▶ _Task statement_:
Every line of the material is to be set down exactly as written.

▶ _Source records_:
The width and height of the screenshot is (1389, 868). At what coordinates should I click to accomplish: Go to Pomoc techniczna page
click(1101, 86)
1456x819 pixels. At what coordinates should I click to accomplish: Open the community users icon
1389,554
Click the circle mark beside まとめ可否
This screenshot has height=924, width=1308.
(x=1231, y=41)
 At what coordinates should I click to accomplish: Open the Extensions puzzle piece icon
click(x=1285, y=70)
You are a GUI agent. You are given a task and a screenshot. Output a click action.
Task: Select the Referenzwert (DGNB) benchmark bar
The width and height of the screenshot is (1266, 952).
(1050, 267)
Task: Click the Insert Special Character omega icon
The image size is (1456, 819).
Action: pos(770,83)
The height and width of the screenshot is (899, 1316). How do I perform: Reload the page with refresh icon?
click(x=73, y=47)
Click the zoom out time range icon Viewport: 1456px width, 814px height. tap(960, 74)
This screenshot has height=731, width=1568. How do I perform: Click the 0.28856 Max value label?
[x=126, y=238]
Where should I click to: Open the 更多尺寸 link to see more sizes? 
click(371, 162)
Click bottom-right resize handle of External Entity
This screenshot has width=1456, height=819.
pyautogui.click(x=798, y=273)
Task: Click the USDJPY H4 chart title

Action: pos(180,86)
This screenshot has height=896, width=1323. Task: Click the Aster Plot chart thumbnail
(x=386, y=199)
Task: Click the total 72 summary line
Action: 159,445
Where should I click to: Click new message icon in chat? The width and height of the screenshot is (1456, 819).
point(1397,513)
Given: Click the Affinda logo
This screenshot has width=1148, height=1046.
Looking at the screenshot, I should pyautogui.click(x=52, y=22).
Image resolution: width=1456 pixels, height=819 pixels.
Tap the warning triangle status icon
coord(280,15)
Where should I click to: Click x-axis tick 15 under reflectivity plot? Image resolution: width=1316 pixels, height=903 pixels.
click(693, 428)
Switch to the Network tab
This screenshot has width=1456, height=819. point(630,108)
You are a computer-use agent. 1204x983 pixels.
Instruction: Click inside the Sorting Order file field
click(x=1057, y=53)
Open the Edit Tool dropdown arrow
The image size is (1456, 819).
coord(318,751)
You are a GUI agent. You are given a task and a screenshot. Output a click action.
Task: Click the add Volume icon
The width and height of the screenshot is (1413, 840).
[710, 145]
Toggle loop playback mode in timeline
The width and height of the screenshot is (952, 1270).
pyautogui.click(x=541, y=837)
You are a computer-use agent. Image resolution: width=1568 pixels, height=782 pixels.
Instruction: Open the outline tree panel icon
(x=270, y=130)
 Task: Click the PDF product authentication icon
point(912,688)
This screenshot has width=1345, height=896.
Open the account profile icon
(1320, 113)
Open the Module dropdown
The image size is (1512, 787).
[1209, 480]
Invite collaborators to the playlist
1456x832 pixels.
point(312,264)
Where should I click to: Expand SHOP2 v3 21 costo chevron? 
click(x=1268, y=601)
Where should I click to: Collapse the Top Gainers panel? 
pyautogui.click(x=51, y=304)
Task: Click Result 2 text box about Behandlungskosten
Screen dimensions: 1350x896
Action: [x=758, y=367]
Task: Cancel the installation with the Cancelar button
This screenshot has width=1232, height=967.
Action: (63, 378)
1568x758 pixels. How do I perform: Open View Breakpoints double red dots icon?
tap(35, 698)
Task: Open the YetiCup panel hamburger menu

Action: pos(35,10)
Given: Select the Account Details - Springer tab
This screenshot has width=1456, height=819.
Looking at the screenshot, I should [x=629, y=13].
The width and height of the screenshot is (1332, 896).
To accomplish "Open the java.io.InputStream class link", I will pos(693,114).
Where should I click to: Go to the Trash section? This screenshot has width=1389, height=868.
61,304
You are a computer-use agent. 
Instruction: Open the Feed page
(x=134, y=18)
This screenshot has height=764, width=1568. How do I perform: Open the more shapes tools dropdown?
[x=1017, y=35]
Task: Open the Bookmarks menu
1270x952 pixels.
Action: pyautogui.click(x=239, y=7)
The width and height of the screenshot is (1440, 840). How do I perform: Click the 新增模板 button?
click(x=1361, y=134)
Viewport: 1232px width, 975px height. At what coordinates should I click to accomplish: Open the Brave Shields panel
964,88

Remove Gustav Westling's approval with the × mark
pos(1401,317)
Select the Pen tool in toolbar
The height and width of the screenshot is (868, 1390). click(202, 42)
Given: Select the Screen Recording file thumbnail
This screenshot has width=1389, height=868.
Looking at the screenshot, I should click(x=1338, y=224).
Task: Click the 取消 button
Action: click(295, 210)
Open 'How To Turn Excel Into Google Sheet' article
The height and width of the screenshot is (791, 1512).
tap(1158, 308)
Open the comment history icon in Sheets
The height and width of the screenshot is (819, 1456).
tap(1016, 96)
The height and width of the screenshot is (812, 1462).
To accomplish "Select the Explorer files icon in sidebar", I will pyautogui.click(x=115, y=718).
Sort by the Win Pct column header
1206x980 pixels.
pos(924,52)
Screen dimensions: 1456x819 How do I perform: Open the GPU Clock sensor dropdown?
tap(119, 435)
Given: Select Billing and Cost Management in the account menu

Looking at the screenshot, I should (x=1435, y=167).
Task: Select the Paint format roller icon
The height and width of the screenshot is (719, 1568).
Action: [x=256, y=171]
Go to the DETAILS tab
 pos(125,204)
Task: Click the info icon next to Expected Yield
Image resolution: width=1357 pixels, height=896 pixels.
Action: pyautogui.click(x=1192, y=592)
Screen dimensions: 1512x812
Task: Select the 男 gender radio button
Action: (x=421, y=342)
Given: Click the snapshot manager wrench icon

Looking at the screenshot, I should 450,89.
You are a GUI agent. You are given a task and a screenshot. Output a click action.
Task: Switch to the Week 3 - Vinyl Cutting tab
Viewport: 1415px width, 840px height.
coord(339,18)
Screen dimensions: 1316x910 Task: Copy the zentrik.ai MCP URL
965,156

▶ _Result_:
The width and height of the screenshot is (1389, 868). At what coordinates should I click to accomplish: Go to Pomoc techniczna page
click(1101, 86)
1456x819 pixels. At what coordinates should I click to accomplish: Open the community users icon
1389,554
Click the circle mark beside まとめ可否
This screenshot has height=924, width=1308.
(x=1231, y=41)
 At what coordinates should I click to accomplish: Open the Extensions puzzle piece icon
click(x=1285, y=70)
You are a GUI agent. You are given a task and a screenshot. Output a click action.
Task: Select the Referenzwert (DGNB) benchmark bar
The width and height of the screenshot is (1266, 952).
(1050, 267)
Task: Click the Insert Special Character omega icon
The image size is (1456, 819).
Action: pos(770,83)
The height and width of the screenshot is (899, 1316). How do I perform: Reload the page with refresh icon?
click(x=73, y=47)
Click the zoom out time range icon Viewport: 1456px width, 814px height. tap(960, 74)
This screenshot has height=731, width=1568. How do I perform: Click the 0.28856 Max value label?
[x=126, y=238]
Where should I click to: Open the 更多尺寸 link to see more sizes? 
click(371, 162)
Click bottom-right resize handle of External Entity
This screenshot has width=1456, height=819.
pyautogui.click(x=798, y=273)
Task: Click the USDJPY H4 chart title

Action: pos(180,86)
This screenshot has height=896, width=1323. Task: Click the Aster Plot chart thumbnail
(x=386, y=199)
Task: Click the total 72 summary line
Action: 159,445
Where should I click to: Click new message icon in chat? The width and height of the screenshot is (1456, 819).
point(1397,513)
Given: Click the Affinda logo
This screenshot has width=1148, height=1046.
Looking at the screenshot, I should pyautogui.click(x=52, y=22).
Image resolution: width=1456 pixels, height=819 pixels.
Tap the warning triangle status icon
coord(280,15)
Where should I click to: Click x-axis tick 15 under reflectivity plot? Image resolution: width=1316 pixels, height=903 pixels.
click(693, 428)
Switch to the Network tab
This screenshot has width=1456, height=819. point(630,108)
You are a computer-use agent. 1204x983 pixels.
Instruction: Click inside the Sorting Order file field
click(x=1057, y=53)
Open the Edit Tool dropdown arrow
The image size is (1456, 819).
coord(318,751)
You are a GUI agent. You are given a task and a screenshot. Output a click action.
Task: Click the add Volume icon
The width and height of the screenshot is (1413, 840).
[710, 145]
Toggle loop playback mode in timeline
The width and height of the screenshot is (952, 1270).
pyautogui.click(x=541, y=837)
You are a computer-use agent. Image resolution: width=1568 pixels, height=782 pixels.
Instruction: Open the outline tree panel icon
(x=270, y=130)
 Task: Click the PDF product authentication icon
point(912,688)
This screenshot has width=1345, height=896.
Open the account profile icon
(1320, 113)
Open the Module dropdown
The image size is (1512, 787).
[1209, 480]
Invite collaborators to the playlist
1456x832 pixels.
point(312,264)
Where should I click to: Expand SHOP2 v3 21 costo chevron? 
click(x=1268, y=601)
Where should I click to: Collapse the Top Gainers panel? 
pyautogui.click(x=51, y=304)
Task: Click Result 2 text box about Behandlungskosten
Screen dimensions: 1350x896
Action: [x=758, y=367]
Task: Cancel the installation with the Cancelar button
This screenshot has width=1232, height=967.
Action: (63, 378)
1568x758 pixels. How do I perform: Open View Breakpoints double red dots icon?
tap(35, 698)
Task: Open the YetiCup panel hamburger menu

Action: pos(35,10)
Given: Select the Account Details - Springer tab
This screenshot has width=1456, height=819.
Looking at the screenshot, I should [x=629, y=13].
The width and height of the screenshot is (1332, 896).
To accomplish "Open the java.io.InputStream class link", I will pos(693,114).
Where should I click to: Go to the Trash section? This screenshot has width=1389, height=868.
61,304
You are a computer-use agent. 
Instruction: Open the Feed page
(x=134, y=18)
This screenshot has height=764, width=1568. How do I perform: Open the more shapes tools dropdown?
[x=1017, y=35]
Task: Open the Bookmarks menu
1270x952 pixels.
Action: pyautogui.click(x=239, y=7)
The width and height of the screenshot is (1440, 840). How do I perform: Click the 新增模板 button?
click(x=1361, y=134)
Viewport: 1232px width, 975px height. At what coordinates should I click to accomplish: Open the Brave Shields panel
964,88

Remove Gustav Westling's approval with the × mark
pos(1401,317)
Select the Pen tool in toolbar
The height and width of the screenshot is (868, 1390). click(202, 42)
Given: Select the Screen Recording file thumbnail
This screenshot has width=1389, height=868.
Looking at the screenshot, I should click(x=1338, y=224).
Task: Click the 取消 button
Action: click(295, 210)
Open 'How To Turn Excel Into Google Sheet' article
The height and width of the screenshot is (791, 1512).
tap(1158, 308)
Open the comment history icon in Sheets
The height and width of the screenshot is (819, 1456).
tap(1016, 96)
The height and width of the screenshot is (812, 1462).
To accomplish "Select the Explorer files icon in sidebar", I will pyautogui.click(x=115, y=718).
Sort by the Win Pct column header
1206x980 pixels.
pos(924,52)
Screen dimensions: 1456x819 How do I perform: Open the GPU Clock sensor dropdown?
tap(119, 435)
Given: Select Billing and Cost Management in the account menu

Looking at the screenshot, I should (x=1435, y=167).
Task: Select the Paint format roller icon
The height and width of the screenshot is (719, 1568).
Action: [x=256, y=171]
Go to the DETAILS tab
 pos(125,204)
Task: Click the info icon next to Expected Yield
Image resolution: width=1357 pixels, height=896 pixels.
Action: pyautogui.click(x=1192, y=592)
Screen dimensions: 1512x812
Task: Select the 男 gender radio button
Action: (x=421, y=342)
Given: Click the snapshot manager wrench icon

Looking at the screenshot, I should 450,89.
You are a GUI agent. You are given a task and a screenshot. Output a click action.
Task: Switch to the Week 3 - Vinyl Cutting tab
Viewport: 1415px width, 840px height.
coord(339,18)
Screen dimensions: 1316x910 Task: Copy the zentrik.ai MCP URL
965,156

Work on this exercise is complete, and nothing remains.